Ich gehe einmal im Jahr zum Coiffeur. Und das auch nur, weil es sich bei Letzterem um einen Freund handelt, der ansonsten beleidigt wäre – in der falschen Annahme, ich könnte zur Konkurrenz gehen. Manchmal schneide ich mir die Haare auch vor dem Spiegel, mit der Kinderschere meines Sohnes. Das alles macht mich zum untypischsten aller Fürsprecher dieses Bildbands. Oder vielleicht gerade nicht? Wer «Fünf Finger Föhn Frisur» (Edition Patrick Frey) anschaut, der erfährt, was für ein mächtiges Instrument die Haare in der Gesamtgestaltung des Kopfes sind.

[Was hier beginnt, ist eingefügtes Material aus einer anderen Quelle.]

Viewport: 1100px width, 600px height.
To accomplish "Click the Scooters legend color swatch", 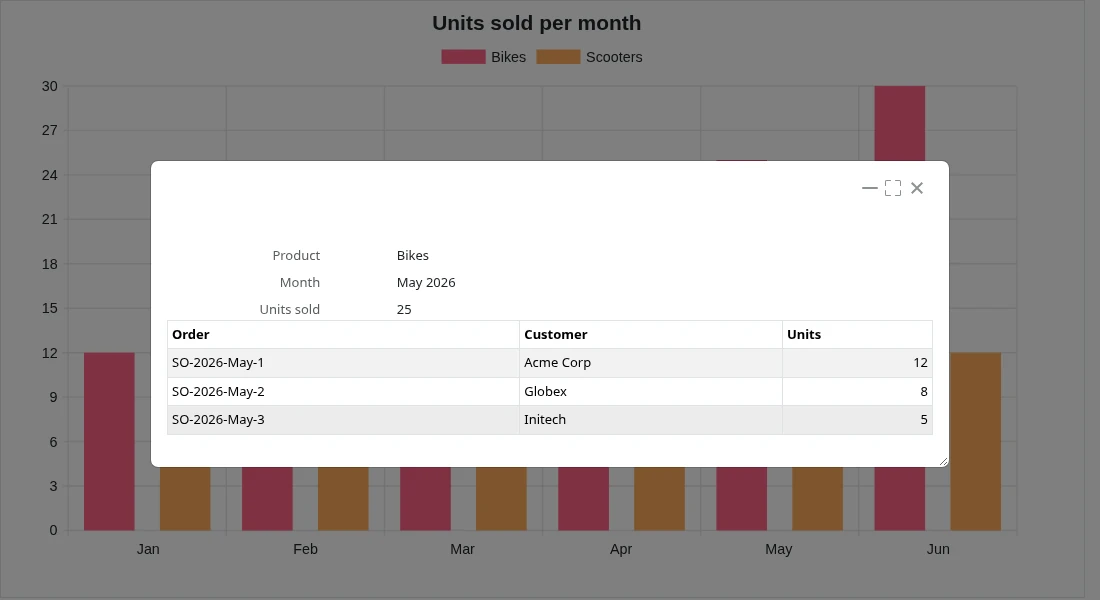I will click(558, 57).
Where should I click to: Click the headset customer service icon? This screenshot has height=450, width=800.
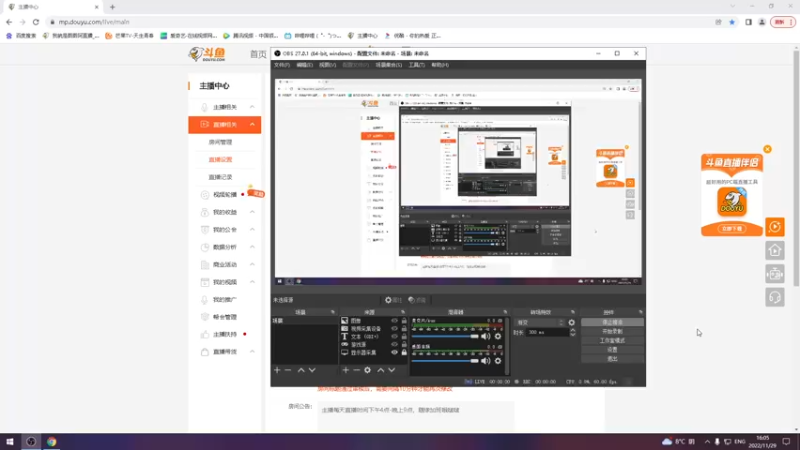[x=774, y=297]
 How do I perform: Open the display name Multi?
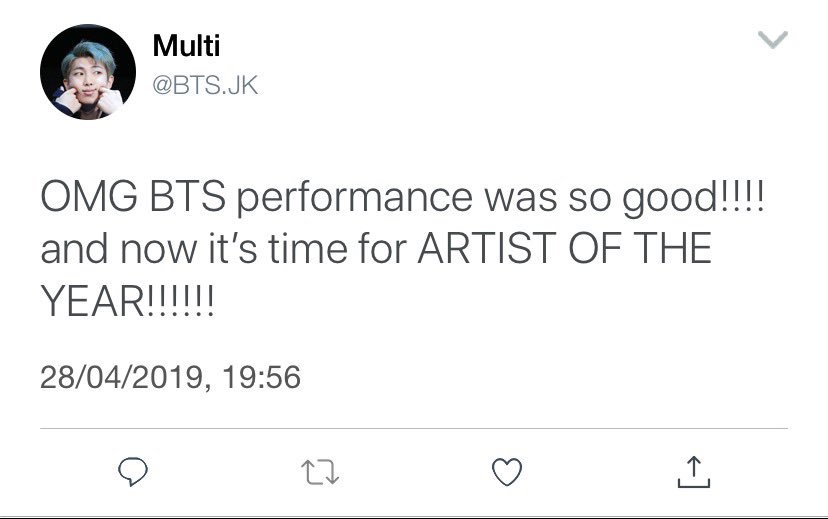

Augen, Nase, Mund, sie alle sind naturgegeben – nur die Haare lassen sich gestalten. Ein Umstand, den die Adligen dieser Welt früher als Distinktionsmerkmal nutzten – indem sie sich Perücken aufstülpten, die sich die unteren Schichten nicht leisten konnten. Mit dem Bürgertum gab es eine Rückkehr zur haarigen Natürlichkeit, die freilich auch immer wieder in Statements mündete: hier der streng gezogene Seitenscheitel, da die Hippiemähne.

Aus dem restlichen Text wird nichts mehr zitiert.